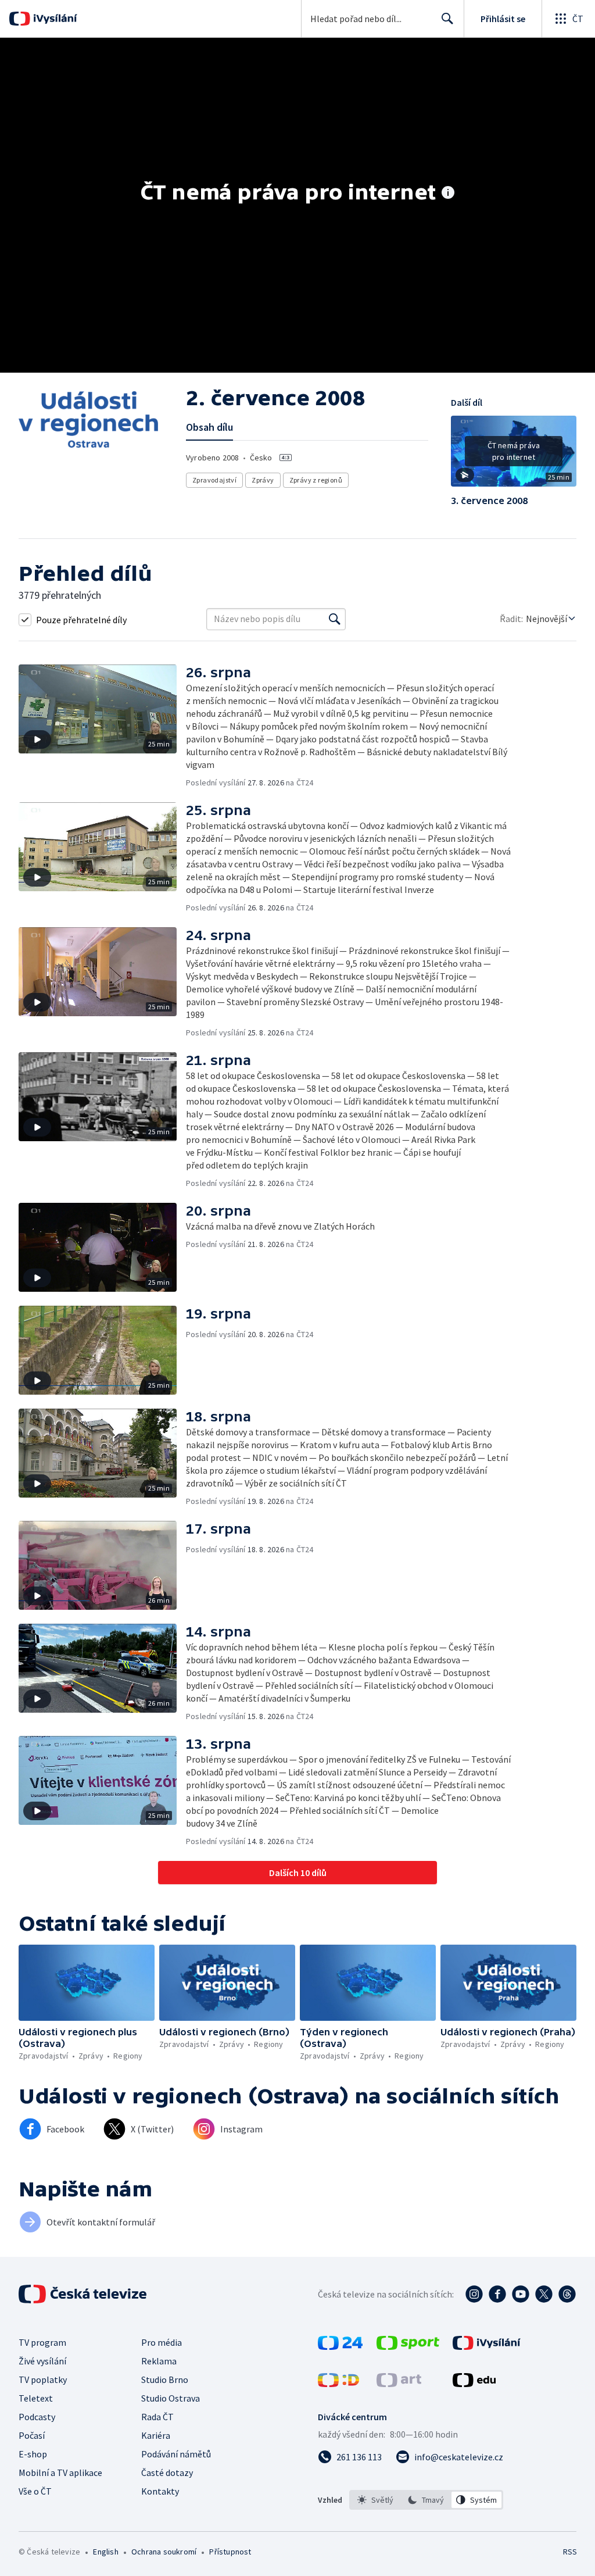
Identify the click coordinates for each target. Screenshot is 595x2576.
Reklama (159, 2361)
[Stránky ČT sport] (408, 2346)
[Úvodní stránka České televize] (84, 2294)
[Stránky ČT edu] (474, 2383)
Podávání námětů (176, 2454)
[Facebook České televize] (497, 2294)
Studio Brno (164, 2379)
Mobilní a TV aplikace (60, 2472)
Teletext (36, 2398)
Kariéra (155, 2435)
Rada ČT (157, 2417)
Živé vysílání (42, 2361)
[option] (375, 2500)
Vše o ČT (35, 2491)
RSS (569, 2551)
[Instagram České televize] (474, 2294)
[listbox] (426, 2500)
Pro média (161, 2342)
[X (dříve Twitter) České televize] (544, 2294)
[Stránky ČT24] (340, 2346)
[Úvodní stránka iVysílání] (53, 19)
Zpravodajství (214, 480)
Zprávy (263, 480)
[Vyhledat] (334, 619)
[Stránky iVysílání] (487, 2346)
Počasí (32, 2435)
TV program (42, 2342)
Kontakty (160, 2491)
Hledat (447, 18)
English (105, 2551)
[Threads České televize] (567, 2294)
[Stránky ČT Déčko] (338, 2383)
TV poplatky (43, 2379)
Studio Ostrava (170, 2398)
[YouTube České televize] (520, 2294)
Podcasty (37, 2417)
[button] (513, 455)
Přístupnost (230, 2551)
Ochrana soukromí (163, 2551)
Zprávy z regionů (315, 480)
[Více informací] (448, 193)
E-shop (33, 2454)
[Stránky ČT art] (399, 2383)
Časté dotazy (167, 2472)
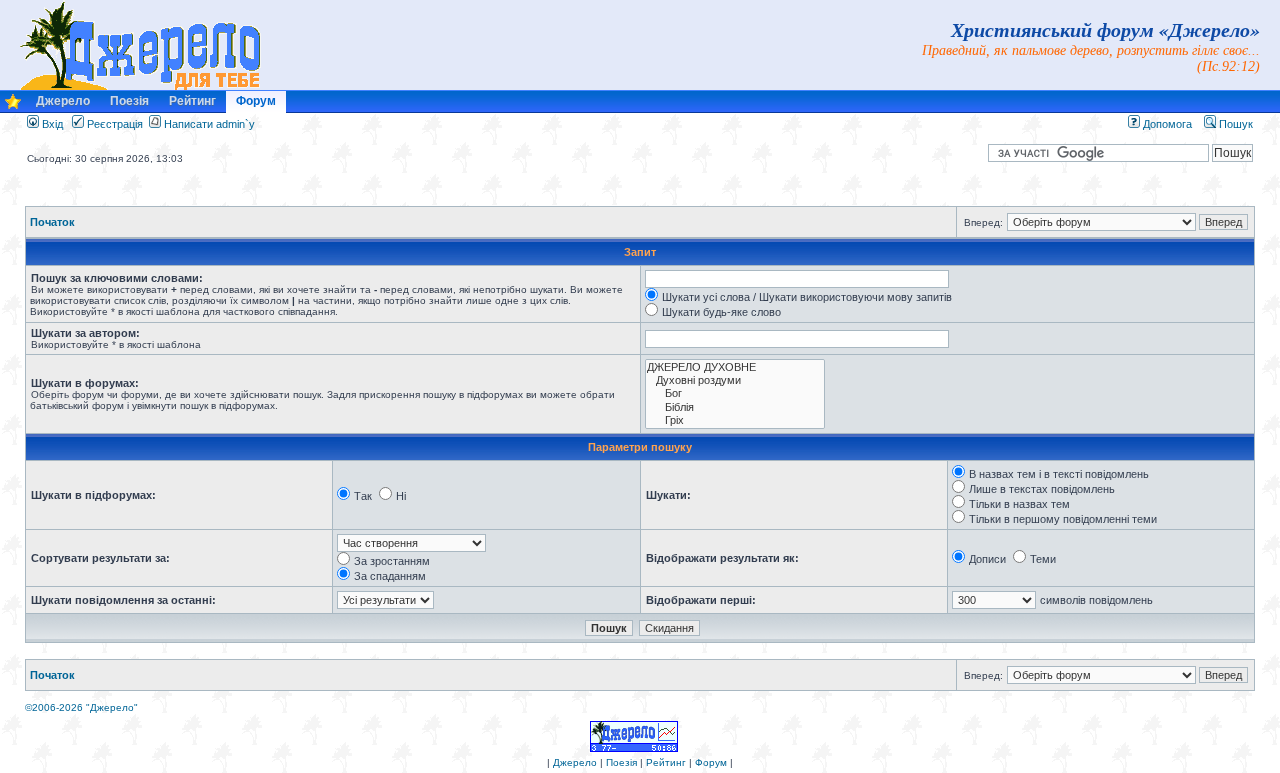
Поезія (129, 101)
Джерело (63, 101)
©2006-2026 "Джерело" (81, 707)
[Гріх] (735, 420)
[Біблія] (735, 407)
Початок (52, 222)
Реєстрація (113, 124)
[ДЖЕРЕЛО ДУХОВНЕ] (735, 367)
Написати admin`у (209, 124)
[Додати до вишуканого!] (13, 106)
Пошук (1234, 124)
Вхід (51, 124)
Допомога (1166, 124)
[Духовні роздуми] (735, 380)
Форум (256, 101)
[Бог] (735, 393)
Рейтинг (192, 101)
- - - - -
__Task brief__. Everything from the first line of the entries through the line containing "Studio Brno (164, 2379)" is to be transcribed exactly; the pictures are not.

__Completed exercise__.
Identify the click coordinates for each target. Screenshot is 595x2576.
Reklama (159, 2361)
[Stránky ČT sport] (408, 2346)
[Úvodní stránka České televize] (84, 2294)
[Stránky ČT edu] (474, 2383)
Podávání námětů (176, 2454)
[Facebook České televize] (497, 2294)
Studio Brno (164, 2379)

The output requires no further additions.